___ GIVEN RECORDS ___
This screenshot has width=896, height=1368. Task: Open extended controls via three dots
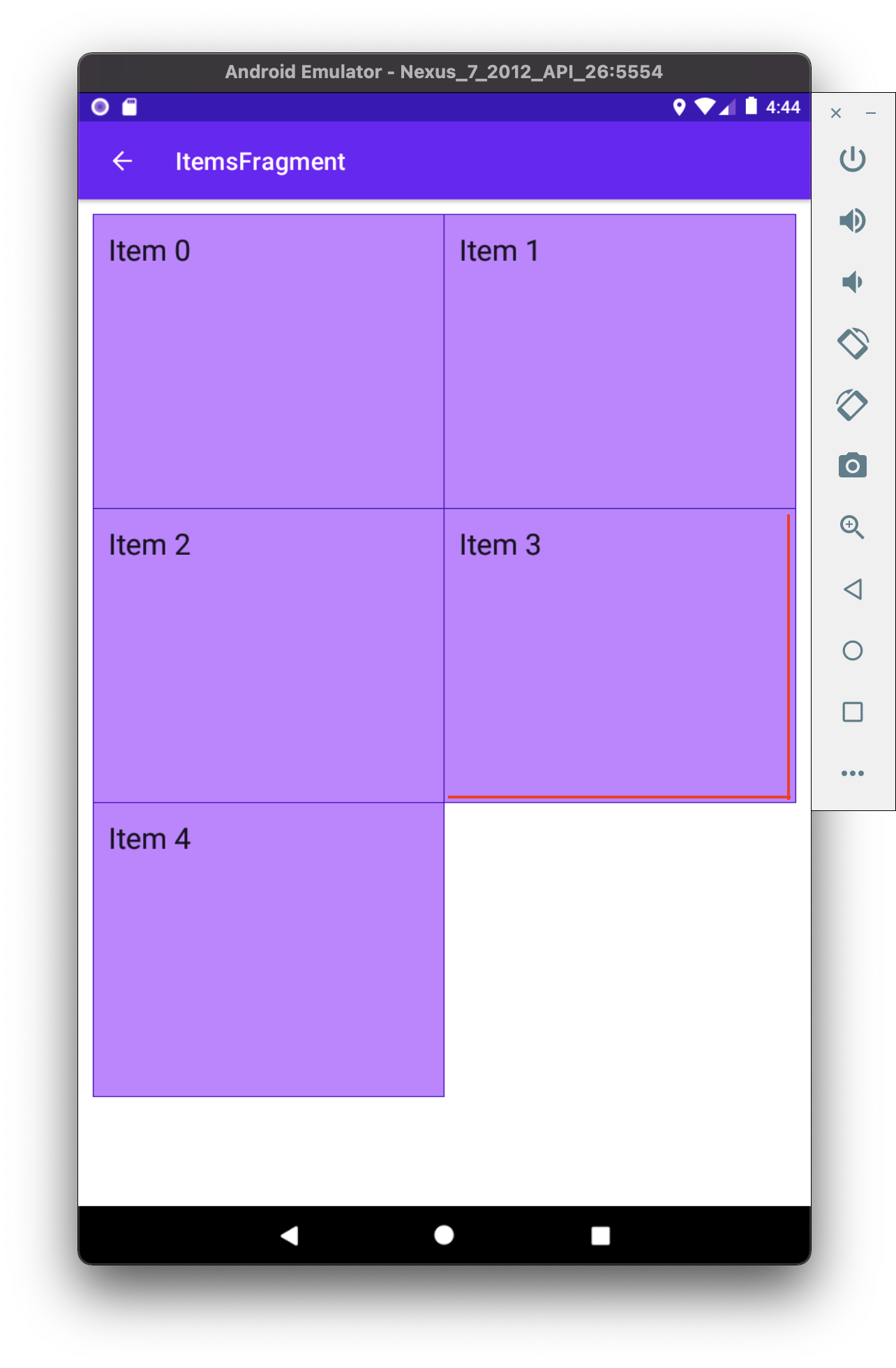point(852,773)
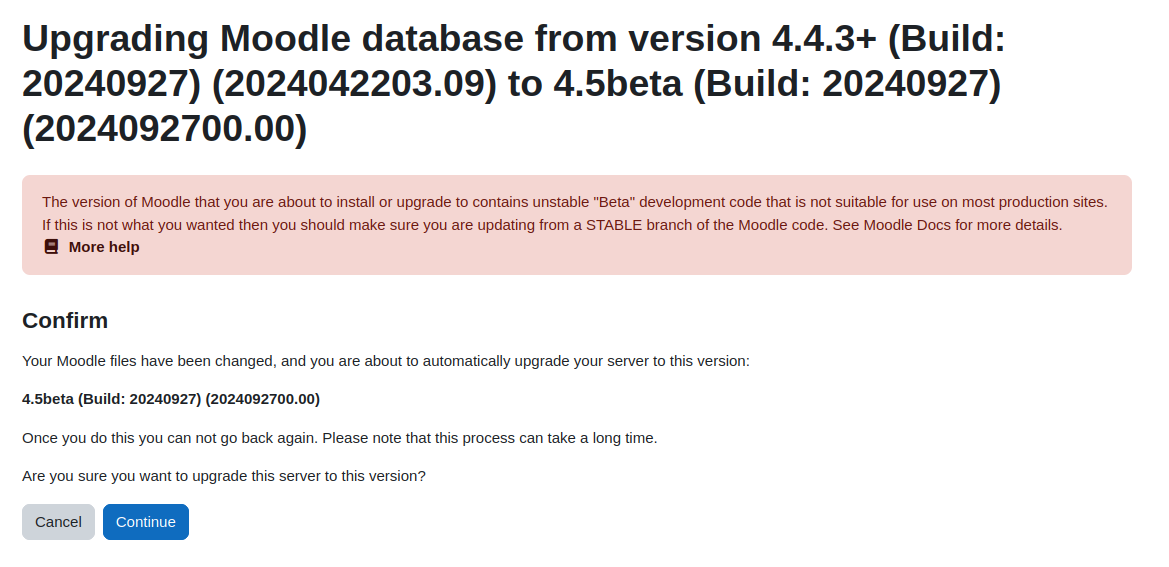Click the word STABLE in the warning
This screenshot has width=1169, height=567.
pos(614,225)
___
Could you render the lines above as a JSON list of strings, one string per line, skipping any blank lines and leaving the pictures out?

[
  "This screenshot has width=896, height=1368. Task: Open extended controls via three dots",
  "point(852,773)",
  "Click the word STABLE in the warning",
  "This screenshot has width=1169, height=567.",
  "pos(614,225)"
]